- **SOURCE PASSAGE**
____
Is This the Year English Soccer Faces Its Plutocratic Reckoning?

The Premier League returns for another season of footballing glory, financial excess, and existential crisis.

Martin Rickett/Getty Images
Manchester City players hoist the 2022-23 Premier League trophy.

The English Premier League’s best meme is a fake quote. “One regular day of Barclays,” a dejected Antonio Conte says in a post-game press conference in 2016, following a match in which Conte’s Chelsea had handed Hull City a 2–0 loss. “That’s all I ask for. Will never happen.” The still image itself is ironic: Conte’s Chelsea had just played a very regular game of soccer. Years later, as Conte switched managerial duties from West London to North London’s Tottenham Hotspur, his life would get more tempestuous, and those “days of Barclays” more irregular. 

Regular days of Barclays happen all the time, as any long-suffering, early-rising American fan who has sat through a 1–0 Manchester City–Fulham 7 a.m. game can tell you. In any case, Conte’s actual interview followed a script familiar to anyone who has watched a post-game press conference: The team played well, the win was important, one player (in this case, Victor Moses) was particularly crucial. There is weariness but none of it is existential: Conte is still figuring things out and he necessarily wants to be reliving it in front of reporters. (It’s never quite clear whether he ever truly wants to be anywhere.) Things worked out well for Conte’s Chelsea in the end: They would go on to easily win the league that year.

Still, it’s a good meme because it speaks to the Premier League’s longstanding self-image: Crazy things happen every weekend. Anything could happen. Months before Conte’s image was so immortalized, Leicester City had completed a meteoric rise from England’s third division to win the title. Other football leagues were predictable and top-heavy. But the Premier League was different. This was, after all, where the world’s finest footballers had to face those legendary “rainy nights in Stoke.” (Typically leveled at foreign players, this hoary cliche suggests that there is something innate in England’s geography that makes it different. Oh, and speaking of the Premier League’s “anything can happen” ethos: Leicester City became only the second EPL champion to be relegated at the end of last season.)

As the 2023–24 Premier League season begins, things are far from regular. As I write, Liverpool and Chelsea are battling over who can pay a record transfer fee (more than $100 million) for a 21-year-old midfielder who has played less than 50 top-flight games. Harry Kane, England’s talisman, is set to leave Tottenham—where he has scored more than 200 league goals—for Bayern Munich. Or maybe he won’t! (It seems like he just did but, given this crazy, protracted saga, who knows?) The growing presence of Saudi Arabia in global soccer has brought in an influx of cash, but also concerns about where that money came from and what it will ultimately do. (The answer to the latter question likely being “to buy influence abroad and stability at home.”) Of the reputable Premier League predictions I’ve read in the last week, eight different teams have finished in the top four. We won’t get a “regular day of Barclays” any time soon!
____
- **SHORT TASK 1**
In the Premier League article, which club became only the second EPL champion to be relegated at the end of last season?
- **SHORT TASK 2**
Carry the Premier League article forward from its final sentence.
The listing that follows comes from a different source than the article above.
____
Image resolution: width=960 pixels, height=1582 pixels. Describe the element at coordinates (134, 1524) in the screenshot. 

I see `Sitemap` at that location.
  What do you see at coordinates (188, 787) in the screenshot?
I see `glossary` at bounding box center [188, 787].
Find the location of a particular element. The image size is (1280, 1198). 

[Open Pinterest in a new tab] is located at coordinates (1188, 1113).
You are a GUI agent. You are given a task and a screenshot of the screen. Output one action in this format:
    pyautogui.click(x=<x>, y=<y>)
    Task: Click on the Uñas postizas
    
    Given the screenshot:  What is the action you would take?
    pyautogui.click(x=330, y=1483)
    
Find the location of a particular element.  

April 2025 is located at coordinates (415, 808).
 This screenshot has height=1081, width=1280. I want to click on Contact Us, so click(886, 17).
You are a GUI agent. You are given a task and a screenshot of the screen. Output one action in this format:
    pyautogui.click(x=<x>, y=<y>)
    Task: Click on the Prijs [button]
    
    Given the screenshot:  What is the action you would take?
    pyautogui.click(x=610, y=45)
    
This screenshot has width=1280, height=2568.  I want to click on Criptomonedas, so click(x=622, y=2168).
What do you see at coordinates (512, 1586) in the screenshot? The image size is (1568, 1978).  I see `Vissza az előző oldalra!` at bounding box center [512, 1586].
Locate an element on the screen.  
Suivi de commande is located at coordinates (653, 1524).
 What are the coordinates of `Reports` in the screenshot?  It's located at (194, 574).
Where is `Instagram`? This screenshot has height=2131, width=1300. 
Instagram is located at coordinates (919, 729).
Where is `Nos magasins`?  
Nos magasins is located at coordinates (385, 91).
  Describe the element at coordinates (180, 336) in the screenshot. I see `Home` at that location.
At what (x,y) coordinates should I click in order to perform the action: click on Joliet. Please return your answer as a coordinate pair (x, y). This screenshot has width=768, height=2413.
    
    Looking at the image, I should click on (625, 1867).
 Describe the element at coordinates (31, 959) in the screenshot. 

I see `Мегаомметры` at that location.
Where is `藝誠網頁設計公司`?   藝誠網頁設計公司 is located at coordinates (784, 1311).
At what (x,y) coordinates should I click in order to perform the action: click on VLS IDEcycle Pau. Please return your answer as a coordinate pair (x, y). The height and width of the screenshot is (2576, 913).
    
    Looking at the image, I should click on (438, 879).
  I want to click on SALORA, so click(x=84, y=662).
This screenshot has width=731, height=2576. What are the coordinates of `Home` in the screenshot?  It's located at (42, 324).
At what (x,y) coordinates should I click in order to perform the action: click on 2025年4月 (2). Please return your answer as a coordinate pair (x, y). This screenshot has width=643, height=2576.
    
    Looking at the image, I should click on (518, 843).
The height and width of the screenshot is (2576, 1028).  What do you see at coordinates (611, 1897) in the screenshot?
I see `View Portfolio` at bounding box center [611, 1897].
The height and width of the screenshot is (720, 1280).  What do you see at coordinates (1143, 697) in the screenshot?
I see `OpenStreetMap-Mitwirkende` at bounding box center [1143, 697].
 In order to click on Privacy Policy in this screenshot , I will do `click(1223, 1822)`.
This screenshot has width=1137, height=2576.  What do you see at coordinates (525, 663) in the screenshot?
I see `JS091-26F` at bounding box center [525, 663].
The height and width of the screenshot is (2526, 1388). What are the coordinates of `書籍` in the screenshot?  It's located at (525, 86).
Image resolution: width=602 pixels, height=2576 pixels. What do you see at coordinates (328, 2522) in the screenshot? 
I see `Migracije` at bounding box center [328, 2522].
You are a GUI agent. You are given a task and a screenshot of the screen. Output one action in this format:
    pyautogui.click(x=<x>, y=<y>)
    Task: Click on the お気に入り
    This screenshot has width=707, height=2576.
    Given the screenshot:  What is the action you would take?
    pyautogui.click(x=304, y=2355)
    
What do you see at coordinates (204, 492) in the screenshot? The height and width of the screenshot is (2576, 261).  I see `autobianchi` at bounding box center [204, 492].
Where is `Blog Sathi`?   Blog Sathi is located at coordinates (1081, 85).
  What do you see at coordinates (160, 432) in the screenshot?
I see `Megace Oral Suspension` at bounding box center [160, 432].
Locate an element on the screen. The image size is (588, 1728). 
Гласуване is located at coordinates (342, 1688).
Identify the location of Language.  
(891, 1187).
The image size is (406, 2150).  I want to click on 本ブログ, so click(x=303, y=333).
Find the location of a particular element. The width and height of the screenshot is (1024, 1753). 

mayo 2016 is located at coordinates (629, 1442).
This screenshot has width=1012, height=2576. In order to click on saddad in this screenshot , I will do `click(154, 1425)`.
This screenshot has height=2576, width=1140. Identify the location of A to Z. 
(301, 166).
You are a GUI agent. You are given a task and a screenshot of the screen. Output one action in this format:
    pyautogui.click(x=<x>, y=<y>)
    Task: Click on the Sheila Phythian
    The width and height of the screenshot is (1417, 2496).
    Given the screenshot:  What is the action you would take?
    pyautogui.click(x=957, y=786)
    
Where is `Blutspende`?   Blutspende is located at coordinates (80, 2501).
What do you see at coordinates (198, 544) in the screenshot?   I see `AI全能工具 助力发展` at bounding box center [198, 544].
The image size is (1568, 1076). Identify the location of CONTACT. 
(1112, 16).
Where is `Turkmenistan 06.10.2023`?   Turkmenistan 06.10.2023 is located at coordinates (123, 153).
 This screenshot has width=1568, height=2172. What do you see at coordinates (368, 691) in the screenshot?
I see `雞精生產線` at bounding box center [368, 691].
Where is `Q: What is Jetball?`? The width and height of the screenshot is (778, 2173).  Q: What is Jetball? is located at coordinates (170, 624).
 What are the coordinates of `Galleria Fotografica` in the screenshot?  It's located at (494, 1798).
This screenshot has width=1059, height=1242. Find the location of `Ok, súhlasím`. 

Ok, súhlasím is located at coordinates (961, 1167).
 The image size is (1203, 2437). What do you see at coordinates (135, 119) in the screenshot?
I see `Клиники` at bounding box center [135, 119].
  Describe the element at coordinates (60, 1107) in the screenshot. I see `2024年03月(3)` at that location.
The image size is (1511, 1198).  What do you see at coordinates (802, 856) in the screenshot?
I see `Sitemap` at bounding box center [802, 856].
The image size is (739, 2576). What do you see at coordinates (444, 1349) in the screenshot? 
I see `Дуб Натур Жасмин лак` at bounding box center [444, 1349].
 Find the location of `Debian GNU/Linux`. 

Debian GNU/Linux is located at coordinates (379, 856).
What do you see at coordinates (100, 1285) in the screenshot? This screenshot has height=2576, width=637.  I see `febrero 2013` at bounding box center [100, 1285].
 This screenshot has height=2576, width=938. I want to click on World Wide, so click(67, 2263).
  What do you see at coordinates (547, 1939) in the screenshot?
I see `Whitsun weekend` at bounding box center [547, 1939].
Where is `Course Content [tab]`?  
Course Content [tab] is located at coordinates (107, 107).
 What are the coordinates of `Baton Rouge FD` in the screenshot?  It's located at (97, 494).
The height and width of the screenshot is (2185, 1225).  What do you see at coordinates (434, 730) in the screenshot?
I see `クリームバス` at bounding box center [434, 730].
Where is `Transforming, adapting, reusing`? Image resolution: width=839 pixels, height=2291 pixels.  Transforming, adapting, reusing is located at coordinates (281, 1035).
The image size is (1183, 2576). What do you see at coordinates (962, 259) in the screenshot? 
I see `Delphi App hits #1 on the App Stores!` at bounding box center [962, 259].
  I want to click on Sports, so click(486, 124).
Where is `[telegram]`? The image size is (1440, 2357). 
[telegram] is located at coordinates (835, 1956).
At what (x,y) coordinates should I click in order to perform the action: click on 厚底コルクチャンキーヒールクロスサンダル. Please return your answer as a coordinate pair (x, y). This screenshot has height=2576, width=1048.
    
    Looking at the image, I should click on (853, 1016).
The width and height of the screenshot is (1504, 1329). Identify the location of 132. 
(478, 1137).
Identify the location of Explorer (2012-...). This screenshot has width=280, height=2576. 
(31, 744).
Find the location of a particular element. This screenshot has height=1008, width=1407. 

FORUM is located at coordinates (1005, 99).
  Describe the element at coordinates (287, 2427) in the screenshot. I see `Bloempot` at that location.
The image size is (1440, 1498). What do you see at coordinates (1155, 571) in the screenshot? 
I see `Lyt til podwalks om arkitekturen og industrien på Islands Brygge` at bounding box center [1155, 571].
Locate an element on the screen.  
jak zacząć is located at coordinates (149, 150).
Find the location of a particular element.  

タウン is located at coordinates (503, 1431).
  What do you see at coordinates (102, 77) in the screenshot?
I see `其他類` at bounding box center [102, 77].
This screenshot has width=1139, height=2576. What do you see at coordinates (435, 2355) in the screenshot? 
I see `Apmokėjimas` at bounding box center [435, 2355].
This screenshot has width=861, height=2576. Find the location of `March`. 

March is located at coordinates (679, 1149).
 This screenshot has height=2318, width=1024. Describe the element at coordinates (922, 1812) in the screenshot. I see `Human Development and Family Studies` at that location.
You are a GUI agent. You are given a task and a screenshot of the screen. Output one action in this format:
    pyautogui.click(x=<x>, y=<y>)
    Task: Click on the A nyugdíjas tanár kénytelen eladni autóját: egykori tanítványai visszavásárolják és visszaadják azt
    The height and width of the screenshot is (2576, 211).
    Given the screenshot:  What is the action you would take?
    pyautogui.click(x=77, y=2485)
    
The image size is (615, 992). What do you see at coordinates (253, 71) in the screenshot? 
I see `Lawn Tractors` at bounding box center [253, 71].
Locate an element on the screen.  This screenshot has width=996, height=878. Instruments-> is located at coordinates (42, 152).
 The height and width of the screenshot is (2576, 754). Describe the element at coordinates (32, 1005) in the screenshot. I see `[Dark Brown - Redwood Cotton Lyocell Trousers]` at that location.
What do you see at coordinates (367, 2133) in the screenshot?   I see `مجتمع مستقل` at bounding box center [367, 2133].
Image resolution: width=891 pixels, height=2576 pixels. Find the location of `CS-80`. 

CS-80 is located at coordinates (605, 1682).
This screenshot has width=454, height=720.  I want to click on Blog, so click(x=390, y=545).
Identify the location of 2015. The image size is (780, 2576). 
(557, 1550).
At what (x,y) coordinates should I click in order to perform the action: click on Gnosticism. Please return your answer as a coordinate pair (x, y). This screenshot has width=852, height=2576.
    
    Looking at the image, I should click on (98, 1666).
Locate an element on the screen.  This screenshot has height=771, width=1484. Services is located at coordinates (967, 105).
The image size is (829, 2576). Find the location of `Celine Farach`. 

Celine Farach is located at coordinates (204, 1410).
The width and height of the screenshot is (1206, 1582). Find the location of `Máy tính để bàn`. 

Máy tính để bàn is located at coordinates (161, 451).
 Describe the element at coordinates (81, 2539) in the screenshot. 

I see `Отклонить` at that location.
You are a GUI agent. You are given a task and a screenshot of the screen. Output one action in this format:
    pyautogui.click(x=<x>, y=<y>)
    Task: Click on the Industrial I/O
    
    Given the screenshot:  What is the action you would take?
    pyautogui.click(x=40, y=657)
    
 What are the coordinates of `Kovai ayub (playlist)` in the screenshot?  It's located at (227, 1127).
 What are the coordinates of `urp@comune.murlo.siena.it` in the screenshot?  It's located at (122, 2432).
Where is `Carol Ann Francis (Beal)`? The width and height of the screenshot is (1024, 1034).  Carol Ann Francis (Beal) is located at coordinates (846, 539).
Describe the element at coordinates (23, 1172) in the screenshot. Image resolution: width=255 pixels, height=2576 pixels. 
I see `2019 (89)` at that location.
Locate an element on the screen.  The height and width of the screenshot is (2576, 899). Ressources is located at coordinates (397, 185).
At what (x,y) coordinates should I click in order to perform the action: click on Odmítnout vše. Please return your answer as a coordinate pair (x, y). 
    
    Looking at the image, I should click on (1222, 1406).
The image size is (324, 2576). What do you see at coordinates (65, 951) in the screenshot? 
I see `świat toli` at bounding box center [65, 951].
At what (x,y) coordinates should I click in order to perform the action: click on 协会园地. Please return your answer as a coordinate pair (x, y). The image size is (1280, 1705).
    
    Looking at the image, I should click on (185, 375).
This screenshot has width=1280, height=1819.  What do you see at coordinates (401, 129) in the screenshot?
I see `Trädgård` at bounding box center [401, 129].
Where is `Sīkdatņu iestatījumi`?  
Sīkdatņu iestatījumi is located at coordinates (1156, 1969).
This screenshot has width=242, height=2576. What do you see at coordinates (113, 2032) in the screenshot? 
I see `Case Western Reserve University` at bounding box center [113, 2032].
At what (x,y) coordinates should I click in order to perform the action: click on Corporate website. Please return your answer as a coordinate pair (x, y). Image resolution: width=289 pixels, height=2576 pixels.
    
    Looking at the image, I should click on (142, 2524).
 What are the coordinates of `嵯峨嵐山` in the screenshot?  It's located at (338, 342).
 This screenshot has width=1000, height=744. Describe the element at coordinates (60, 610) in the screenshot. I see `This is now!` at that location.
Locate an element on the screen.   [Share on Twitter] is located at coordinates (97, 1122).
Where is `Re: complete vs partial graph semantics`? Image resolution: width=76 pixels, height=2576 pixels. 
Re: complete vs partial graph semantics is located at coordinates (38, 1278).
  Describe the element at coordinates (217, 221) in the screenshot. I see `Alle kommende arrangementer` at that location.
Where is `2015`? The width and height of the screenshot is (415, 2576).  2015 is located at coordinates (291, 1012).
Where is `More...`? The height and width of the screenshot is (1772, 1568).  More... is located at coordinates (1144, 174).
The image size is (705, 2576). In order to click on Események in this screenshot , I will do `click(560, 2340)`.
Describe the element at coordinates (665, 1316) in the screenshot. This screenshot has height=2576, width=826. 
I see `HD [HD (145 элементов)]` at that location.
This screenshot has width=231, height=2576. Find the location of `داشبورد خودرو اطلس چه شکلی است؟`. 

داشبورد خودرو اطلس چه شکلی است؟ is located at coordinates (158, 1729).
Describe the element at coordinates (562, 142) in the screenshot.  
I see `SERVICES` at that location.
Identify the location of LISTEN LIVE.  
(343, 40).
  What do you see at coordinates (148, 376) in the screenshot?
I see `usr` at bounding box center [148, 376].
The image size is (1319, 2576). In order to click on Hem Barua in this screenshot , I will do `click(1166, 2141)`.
____
- **WRITTEN REPLY 1**
Leicester City.

- **WRITTEN REPLY 2**
Or will we? For all the chaos, the league still boasts a certain level of consistency. Manchester City, thanks in part to the genius of its manager Pep Guardiola and the largesse of its owners—the United Arab Emirates (literally)—have won the league in five of the last six seasons. Only a handful of prognosticators have dared to say they won’t do it again this year: They have the league’s (and perhaps the world’s) best goalscorer, its best midfielder (though he’s aging), and arguably its best defense, along with its best manager and seemingly unlimited resources. 

It seems much more likely that it will be the more than 100 breaches of the league’s financial regulations that prove to be City’s undoing than it will be Arsenal, the team that nearly snatched the title from them last year. (And the most cynical of observers reckon that the league is likely to find a way to look the other way on City’s vast financial doping operation.) Indeed, if you look at an expected points table from last season, a clear picture emerges: Manchester City at the top and then, 10 points behind them, dwell a cluster of very good but not-quite-good-enough teams. (City sits at the top with 83 expected points. Arsenal leads the trailers with 72, followed by, in order, Newcastle, Brighton, Liverpool, and, finally, lowly Manchester United, sitting in sixth with 66 points.)

Naturally, real goals, not expected ones, win matches, and crazy things happen all the time in sports. Would we think of last season differently had Arsenal not stumbled at the end, thanks to an inopportune mix of injuries, mean-reversion, and Rob Holding? Maybe. There is, after all, a considerable difference between three different teams winning the league in four years—Arsenal, Manchester City, Liverpool—than one (Manchester City) winning it five times in six. And yet, the basic fact of Manchester City’s dominance remains in either picture. There is no reason to believe it will be any different this year.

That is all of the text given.